By day's end, she will have made the same trip back and forth three times, covering more than 130 miles. All of this for just seven passengers.
"It's part of being a rural district," said Supt. Donald Hodes. "We happen to be in a very unusual situation in Ocean View because of our geographic layout."
While Ocean View is not physically as large as other county districts--covering 80 square miles, compared to the 380-square-mile Ventura school district, for example--its transportation system extends farther than all the others.
What's more, 75% to 80% of the district's 2,400 students are bus riders, a higher proportion than in most other districts in the county.
Reaching some of them is anything but easy. Krzysko's bus route, at 22 miles one way, is the longest in the county. It is also one of the most scenic, with sunrise views of the Pacific and the equally stunning landscape of Little Sycamore Canyon.
"I like it because there are a lot of open spaces," said 8-year-old Trevor Wilson, one of Krzysko's seven passengers. "It's not like the city."
Trevor said his favorite part of the bus ride is on the highway along the ocean.
"Sometimes you see dolphins," he said.
Ocean views aside, Ocean View bus drivers are not exactly fighting to take over Krzysko's route.
The drive through the canyon is one reason. The bumpy six-mile drive up Yerba Buena Road is one long, nauseating series of twists and turns, snaking around rocky canyon walls. A reporter and photographer who recently went along for the ride got motion sickness.
"I used to get sick," said 9-year-old Israel Medina, one of Krzysko's passengers. "But I got used to it."
Passenger Erin Morgan, 7, is not bothered by the winding road, nor is she impressed with the beauty of the rolling hills as they slip past her window. The 45-minute drive is too long, she said.
"I just fall asleep," Erin said.
Hodes said that nearly two dozen students live so far up in the hills at the edge of the district's boundaries that they attend school in the Santa Monica-Malibu Unified School District because it is closer.
"Some of them have parents who work in the Santa Monica area, and it is easier for them to take their kids to school," Hodes said.
The superintendent said it costs Ocean View about $400,000 a year to operate its bus system, with more than $100,000 coming out of the district's general fund and the rest from state subsidies.
Glenn Ellis, the district's transportation director, said he did not know how much of the annual operating costs go toward Krzysko's route or what the cost is for each of the seven students.
District officials said they would prefer to take the money now spent on transportation and use it in the classroom, as would other struggling districts.
Last fall, the Conejo Valley Unified School District began charging students for home-to-school transportation. Pleasant Valley, Simi Valley and Moorpark school districts are considering doing the same.
But Hodes said this is not an option for Ocean View because more than half of the district's bus riders are sons and daughters of field workers or low-income Navy personnel.

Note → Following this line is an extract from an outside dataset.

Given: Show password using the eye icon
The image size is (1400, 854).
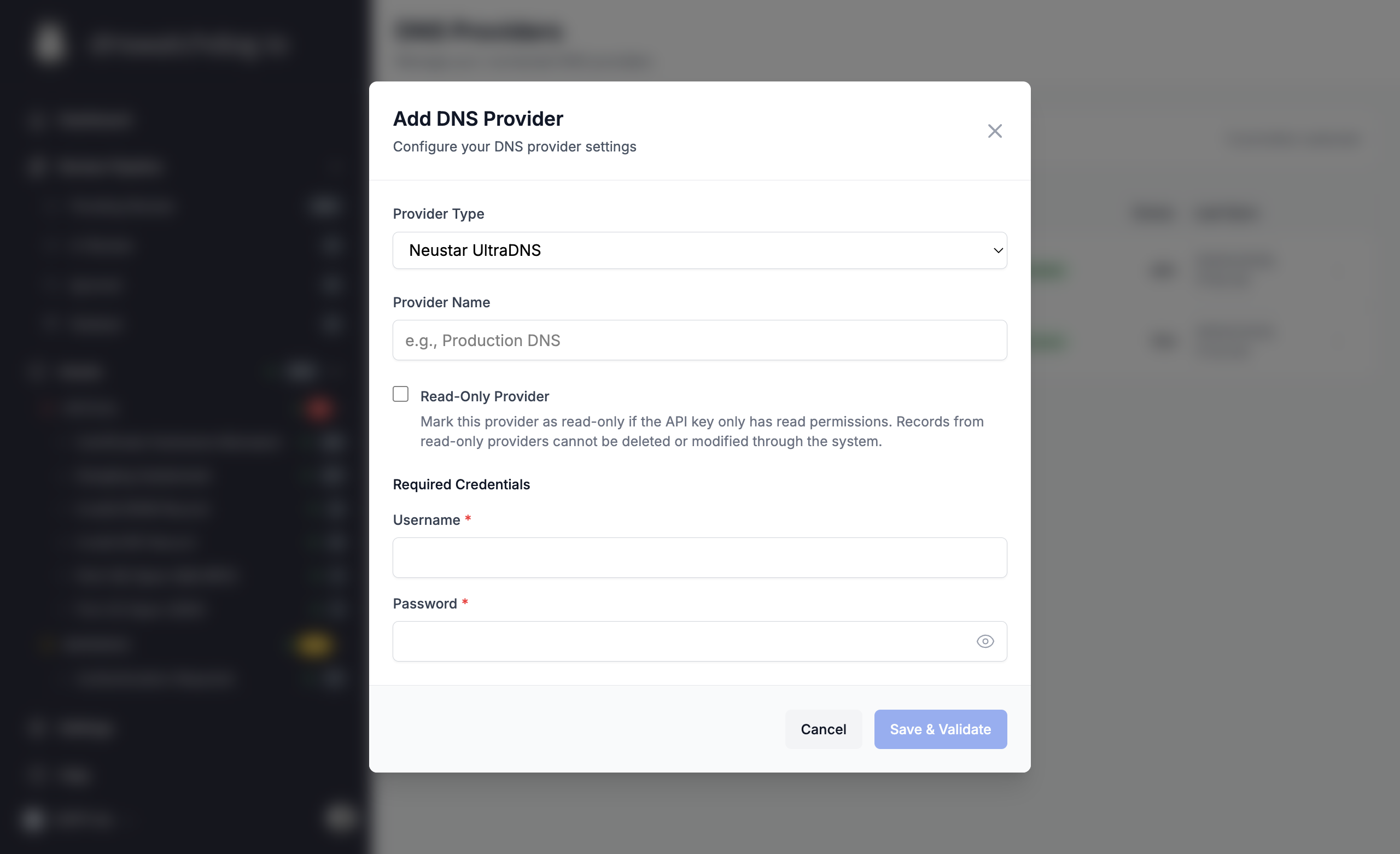Looking at the screenshot, I should pyautogui.click(x=985, y=641).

"We can't charge for transportation," he said. "That would be like taking money from the poor to pay for the poor. And many of them would qualify for free transportation anyway."
The situation is similar in Fillmore, Rio, Somis and Mesa school districts, which all have high percentages of students from low-income families. In fact, Somis and Mesa schools began sharing transportation services two years ago to help cut costs.
Ocean View officials are now talking with administrators from surrounding school systems about combining a wide range of services, including transportation. But Hodes said sharing bus services might be impossible because of the large area covered by the district and its odd bus routes.
Or maybe not. Hodes was surprised to learn last week that Krzysko is already transporting a student to Channel Islands High School in the neighboring Oxnard Union High School District.
Rene Rodriguez, 14, who lives in Little Sycamore Canyon, has been riding Krzysko's bus for nine years, longer than any other student.
"That's great," Hodes said. "I've got to send them a bill."